Städte- und Gemeindebund hält Ganztag für nicht umsetzbar
Doch dem niedersächsischen Städte- und Gemeindebund reicht das nicht. Präsident Marco Trips macht deutlich: "Die Kommunen in Niedersachsen halten den Ganztagsanspruch für nicht umsetzbar. Wir glauben nicht, dass wir das Personal haben werden ab 2026. Wir fahren jetzt schon Kindergärten runter. Der Lehrermangel ist bekannt - wo sollen die Menschen herkommen?" Der Anspruch sei allenfalls mit Hilfspersonal umsetzbar. Außerdem würden Bund und Land nicht das Geld zahlen, das sie den Kommunen zugesichert haben. "Wir satteln ordentlich drauf", sagt Trips dem NDR Niedersachsen. Er spricht sich deshalb dafür aus, den Ganztag auszusetzen. Doch der Zeitplan steht. Der Ganztag soll kommen und das bedeutet langfristig auch das Ende der Nachmittagsbetreuung im kostenpflichtigen Hort.
CDU fordert Konzepte für Ganztag
Kritik gibt es auch von der CDU. Der bildungspolitische Sprecher Christian Fühner zeigt sich besorgt: "Wir haben bereits vor der Sommerpause gesagt, wir müssen jetzt Lösungen erarbeiten, wie wir den Ganztag organisieren. Wie wollen wir Vereine und andere Strukturen im Ganztag einbinden, wie wollen wir Lehrkräfte im Ganztag entlasten? Da sind die Schulen aber auch die Kommunen auf der Suche nach Antworten und brauchen diese Antworten von der Ministerin. Aber die Ministerin streitet sich stattdessen mit den Kommunen und den Verbänden."
Schulleiterin fürchtet zu hohe Belastung
Schulleiterin Marion Borderieux hält es grundsätzlich für sinnvoll, dass der Ganztag kommt. Er sei eine Erleichterung für berufstätige Eltern.
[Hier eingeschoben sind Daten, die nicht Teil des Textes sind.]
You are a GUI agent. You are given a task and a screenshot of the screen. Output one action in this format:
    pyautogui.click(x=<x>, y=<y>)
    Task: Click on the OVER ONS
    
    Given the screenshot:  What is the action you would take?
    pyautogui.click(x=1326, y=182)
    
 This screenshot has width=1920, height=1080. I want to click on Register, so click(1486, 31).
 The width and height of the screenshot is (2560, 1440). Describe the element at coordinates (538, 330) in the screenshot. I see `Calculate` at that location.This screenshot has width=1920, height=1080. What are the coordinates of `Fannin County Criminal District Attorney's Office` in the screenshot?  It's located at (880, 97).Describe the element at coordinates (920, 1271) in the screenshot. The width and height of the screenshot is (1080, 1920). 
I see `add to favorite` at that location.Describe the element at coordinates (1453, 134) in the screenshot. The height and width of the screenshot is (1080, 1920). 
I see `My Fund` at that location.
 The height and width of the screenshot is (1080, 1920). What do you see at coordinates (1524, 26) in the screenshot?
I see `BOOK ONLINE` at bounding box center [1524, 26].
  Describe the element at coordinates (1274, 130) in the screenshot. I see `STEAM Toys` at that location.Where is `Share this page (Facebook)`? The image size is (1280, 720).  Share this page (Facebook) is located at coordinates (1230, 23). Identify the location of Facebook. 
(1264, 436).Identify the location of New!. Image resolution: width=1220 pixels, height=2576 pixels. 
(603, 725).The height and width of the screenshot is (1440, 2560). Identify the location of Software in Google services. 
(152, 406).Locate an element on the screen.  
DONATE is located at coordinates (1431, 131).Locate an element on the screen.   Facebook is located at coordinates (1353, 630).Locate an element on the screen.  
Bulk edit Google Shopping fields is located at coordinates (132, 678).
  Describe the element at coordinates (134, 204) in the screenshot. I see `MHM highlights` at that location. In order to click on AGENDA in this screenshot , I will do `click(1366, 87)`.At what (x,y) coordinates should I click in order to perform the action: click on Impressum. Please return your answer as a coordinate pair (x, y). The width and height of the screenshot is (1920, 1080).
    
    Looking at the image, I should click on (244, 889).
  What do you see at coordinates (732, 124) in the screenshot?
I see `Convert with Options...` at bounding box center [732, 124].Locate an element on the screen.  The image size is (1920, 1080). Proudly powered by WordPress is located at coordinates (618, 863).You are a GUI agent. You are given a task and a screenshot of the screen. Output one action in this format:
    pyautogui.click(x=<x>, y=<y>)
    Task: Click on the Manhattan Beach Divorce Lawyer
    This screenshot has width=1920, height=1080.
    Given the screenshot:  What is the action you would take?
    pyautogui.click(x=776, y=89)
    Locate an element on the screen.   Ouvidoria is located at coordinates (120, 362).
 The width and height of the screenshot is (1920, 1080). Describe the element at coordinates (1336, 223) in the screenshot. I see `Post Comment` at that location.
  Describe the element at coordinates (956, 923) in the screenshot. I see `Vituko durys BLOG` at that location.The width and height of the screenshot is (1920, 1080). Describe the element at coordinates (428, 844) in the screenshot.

Für die Kinder, die zu Hause nicht die Aufmerksamkeit bekommen, die sie benötigen, sei es zudem ein Segen, mehr Zeit in der Schule zu verbringen. Aber: "Ich habe das Gefühl, dass man die Schulen, die schon in die Planung einsteigen wollen, ausbremst", sagt Borderieux. "Weil es noch keine Rahmenbedingungen vom Kultusministerium gibt. Und die wünschen wir uns." Die Schulleiterin fürchtet, dass die Organisation des Ganztags am Ende auf den Schultern der Grundschulleitungen lastet. Die Schulleitungen, die ohnehin wenig Leitungsstunden haben und schlechter bezahlt werden als andere.